Collected data
"""

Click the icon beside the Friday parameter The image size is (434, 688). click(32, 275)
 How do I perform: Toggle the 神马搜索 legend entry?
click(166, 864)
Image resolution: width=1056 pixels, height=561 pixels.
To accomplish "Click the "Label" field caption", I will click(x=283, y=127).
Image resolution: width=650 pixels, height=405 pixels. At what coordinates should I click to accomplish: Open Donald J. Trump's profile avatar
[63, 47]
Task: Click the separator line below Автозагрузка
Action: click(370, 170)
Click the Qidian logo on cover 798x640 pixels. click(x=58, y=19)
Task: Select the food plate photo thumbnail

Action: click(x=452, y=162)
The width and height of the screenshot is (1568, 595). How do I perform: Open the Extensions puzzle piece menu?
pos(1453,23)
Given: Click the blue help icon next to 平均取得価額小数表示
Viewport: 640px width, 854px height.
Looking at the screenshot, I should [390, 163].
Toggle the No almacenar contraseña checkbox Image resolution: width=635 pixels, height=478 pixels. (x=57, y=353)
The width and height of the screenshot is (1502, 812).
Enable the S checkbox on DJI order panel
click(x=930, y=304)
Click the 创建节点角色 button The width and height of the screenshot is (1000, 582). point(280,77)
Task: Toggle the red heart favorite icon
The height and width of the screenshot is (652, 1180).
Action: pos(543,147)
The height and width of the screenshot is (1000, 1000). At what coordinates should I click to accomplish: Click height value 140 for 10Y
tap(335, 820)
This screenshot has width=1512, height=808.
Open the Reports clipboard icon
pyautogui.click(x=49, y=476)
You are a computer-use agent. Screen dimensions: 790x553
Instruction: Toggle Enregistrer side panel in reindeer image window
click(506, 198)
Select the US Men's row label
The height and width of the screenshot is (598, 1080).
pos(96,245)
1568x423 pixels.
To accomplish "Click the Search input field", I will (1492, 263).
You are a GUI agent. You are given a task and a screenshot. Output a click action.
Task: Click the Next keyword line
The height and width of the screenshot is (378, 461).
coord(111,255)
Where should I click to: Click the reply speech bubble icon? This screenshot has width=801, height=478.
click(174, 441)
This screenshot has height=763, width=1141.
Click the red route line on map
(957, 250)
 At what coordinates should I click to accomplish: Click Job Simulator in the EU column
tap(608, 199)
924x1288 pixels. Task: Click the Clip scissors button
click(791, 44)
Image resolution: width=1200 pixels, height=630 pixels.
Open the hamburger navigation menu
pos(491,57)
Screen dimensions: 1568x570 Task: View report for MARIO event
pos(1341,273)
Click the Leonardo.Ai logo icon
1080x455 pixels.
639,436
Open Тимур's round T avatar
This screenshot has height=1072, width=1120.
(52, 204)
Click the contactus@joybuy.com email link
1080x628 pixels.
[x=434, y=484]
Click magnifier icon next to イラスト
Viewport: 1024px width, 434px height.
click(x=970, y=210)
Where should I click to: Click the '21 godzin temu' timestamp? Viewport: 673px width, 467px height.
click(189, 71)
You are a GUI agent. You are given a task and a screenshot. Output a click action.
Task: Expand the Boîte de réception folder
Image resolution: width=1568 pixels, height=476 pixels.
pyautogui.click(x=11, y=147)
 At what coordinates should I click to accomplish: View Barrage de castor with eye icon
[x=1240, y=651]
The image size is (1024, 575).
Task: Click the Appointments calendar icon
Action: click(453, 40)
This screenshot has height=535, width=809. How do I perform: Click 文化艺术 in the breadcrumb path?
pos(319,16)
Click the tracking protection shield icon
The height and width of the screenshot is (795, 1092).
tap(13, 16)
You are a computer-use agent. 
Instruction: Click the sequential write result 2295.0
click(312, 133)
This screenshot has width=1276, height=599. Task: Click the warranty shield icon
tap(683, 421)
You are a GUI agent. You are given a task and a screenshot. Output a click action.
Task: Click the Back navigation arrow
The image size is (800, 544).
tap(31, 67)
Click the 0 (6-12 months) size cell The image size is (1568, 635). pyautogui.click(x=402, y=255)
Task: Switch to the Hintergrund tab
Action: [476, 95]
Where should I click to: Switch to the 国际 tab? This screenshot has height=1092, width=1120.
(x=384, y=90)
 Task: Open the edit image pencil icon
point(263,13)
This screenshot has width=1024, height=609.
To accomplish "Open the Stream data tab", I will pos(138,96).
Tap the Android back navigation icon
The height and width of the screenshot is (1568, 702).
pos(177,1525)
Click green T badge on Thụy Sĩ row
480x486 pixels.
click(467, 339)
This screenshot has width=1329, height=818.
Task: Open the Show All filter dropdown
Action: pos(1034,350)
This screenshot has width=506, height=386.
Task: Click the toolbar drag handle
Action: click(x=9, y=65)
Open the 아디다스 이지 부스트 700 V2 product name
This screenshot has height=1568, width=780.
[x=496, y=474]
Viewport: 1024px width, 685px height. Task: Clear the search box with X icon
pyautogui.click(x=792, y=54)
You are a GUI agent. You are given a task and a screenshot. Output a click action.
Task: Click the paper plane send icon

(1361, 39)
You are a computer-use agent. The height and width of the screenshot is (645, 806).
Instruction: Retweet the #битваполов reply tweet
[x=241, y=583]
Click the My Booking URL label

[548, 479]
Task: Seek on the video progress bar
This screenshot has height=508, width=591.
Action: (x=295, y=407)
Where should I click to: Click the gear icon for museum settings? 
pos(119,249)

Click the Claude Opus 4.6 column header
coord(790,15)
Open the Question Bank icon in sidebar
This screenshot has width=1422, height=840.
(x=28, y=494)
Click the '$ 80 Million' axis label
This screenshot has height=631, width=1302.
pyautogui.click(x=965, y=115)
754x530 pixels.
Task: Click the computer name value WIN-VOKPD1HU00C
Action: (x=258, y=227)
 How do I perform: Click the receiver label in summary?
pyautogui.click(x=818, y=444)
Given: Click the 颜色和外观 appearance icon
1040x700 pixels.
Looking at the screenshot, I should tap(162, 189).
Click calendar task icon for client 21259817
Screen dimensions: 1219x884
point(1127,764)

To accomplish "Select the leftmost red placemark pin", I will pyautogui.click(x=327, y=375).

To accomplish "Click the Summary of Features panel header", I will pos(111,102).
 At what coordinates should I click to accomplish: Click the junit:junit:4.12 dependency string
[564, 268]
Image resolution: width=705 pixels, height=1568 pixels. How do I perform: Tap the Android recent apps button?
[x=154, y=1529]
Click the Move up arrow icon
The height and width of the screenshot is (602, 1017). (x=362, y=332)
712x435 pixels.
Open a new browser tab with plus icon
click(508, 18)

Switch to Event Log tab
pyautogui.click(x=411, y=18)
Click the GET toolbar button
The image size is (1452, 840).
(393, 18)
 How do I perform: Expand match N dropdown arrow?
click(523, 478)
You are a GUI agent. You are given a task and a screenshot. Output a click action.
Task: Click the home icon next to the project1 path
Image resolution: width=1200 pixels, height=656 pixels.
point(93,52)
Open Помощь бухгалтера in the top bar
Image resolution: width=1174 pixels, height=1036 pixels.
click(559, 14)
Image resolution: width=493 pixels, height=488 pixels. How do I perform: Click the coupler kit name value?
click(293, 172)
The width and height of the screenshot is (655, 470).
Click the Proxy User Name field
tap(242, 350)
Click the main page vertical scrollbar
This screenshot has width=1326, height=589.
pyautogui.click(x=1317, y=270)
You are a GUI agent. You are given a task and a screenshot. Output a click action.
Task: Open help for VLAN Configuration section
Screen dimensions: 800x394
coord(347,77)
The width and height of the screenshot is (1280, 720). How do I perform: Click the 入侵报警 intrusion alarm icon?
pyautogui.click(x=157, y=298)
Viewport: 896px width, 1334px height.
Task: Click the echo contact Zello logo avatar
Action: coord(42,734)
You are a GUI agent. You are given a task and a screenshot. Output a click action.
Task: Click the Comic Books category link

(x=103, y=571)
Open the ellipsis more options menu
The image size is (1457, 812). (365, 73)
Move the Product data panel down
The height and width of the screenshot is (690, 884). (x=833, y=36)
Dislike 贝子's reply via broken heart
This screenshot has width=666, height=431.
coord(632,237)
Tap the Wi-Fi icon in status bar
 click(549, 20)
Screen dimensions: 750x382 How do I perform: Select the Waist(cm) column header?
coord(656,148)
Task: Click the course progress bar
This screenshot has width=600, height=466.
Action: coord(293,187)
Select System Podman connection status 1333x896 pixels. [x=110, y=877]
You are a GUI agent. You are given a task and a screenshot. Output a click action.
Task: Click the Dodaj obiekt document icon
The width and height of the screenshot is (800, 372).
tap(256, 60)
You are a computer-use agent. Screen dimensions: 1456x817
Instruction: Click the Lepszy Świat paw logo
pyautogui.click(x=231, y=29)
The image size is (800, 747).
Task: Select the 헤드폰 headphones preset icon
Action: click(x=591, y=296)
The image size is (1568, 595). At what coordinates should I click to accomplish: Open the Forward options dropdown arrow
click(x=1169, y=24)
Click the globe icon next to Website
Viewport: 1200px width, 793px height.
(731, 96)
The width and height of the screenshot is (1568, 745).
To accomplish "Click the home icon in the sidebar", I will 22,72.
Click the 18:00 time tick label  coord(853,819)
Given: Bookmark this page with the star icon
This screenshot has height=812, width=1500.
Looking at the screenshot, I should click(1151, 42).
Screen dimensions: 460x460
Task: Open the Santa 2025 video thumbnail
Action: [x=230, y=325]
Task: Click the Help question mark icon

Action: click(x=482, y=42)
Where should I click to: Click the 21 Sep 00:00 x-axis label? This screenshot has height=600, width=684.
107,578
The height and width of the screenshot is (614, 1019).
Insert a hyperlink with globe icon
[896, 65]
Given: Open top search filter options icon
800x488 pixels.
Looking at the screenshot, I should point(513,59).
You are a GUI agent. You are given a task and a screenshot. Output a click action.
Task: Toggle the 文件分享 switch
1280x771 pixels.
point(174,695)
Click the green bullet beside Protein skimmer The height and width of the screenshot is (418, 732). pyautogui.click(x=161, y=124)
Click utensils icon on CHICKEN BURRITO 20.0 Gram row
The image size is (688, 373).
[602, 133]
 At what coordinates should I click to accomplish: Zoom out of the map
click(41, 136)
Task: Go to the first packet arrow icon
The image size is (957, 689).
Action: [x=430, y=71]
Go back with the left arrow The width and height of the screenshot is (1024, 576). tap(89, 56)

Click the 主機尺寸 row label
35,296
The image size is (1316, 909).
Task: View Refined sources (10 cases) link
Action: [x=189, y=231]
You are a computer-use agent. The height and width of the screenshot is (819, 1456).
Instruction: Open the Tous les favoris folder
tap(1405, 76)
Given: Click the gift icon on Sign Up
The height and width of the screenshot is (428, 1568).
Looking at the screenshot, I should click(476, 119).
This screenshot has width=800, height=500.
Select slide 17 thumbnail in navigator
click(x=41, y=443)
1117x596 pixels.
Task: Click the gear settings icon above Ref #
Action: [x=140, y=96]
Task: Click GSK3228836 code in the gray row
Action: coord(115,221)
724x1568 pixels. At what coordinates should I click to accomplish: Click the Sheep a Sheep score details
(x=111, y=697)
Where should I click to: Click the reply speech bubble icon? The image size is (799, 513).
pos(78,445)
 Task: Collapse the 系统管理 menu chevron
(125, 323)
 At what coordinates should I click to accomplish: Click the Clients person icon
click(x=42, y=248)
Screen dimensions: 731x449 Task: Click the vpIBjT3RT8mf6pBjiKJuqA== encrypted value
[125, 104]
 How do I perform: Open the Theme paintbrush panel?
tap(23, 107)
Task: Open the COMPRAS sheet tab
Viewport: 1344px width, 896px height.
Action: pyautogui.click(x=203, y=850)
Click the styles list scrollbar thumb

"""

> _WORK INSTRUCTIONS_: Set down the lines above as they stand, starting with the first line and ending with the line that contains "Given: Click the blue".

> _OUTPUT OF THE EXERCISE_:
Click the icon beside the Friday parameter The image size is (434, 688). click(32, 275)
 How do I perform: Toggle the 神马搜索 legend entry?
click(166, 864)
Image resolution: width=1056 pixels, height=561 pixels.
To accomplish "Click the "Label" field caption", I will click(x=283, y=127).
Image resolution: width=650 pixels, height=405 pixels. At what coordinates should I click to accomplish: Open Donald J. Trump's profile avatar
[63, 47]
Task: Click the separator line below Автозагрузка
Action: click(370, 170)
Click the Qidian logo on cover 798x640 pixels. click(x=58, y=19)
Task: Select the food plate photo thumbnail

Action: click(x=452, y=162)
The width and height of the screenshot is (1568, 595). How do I perform: Open the Extensions puzzle piece menu?
pos(1453,23)
Given: Click the blue help icon next to 平均取得価額小数表示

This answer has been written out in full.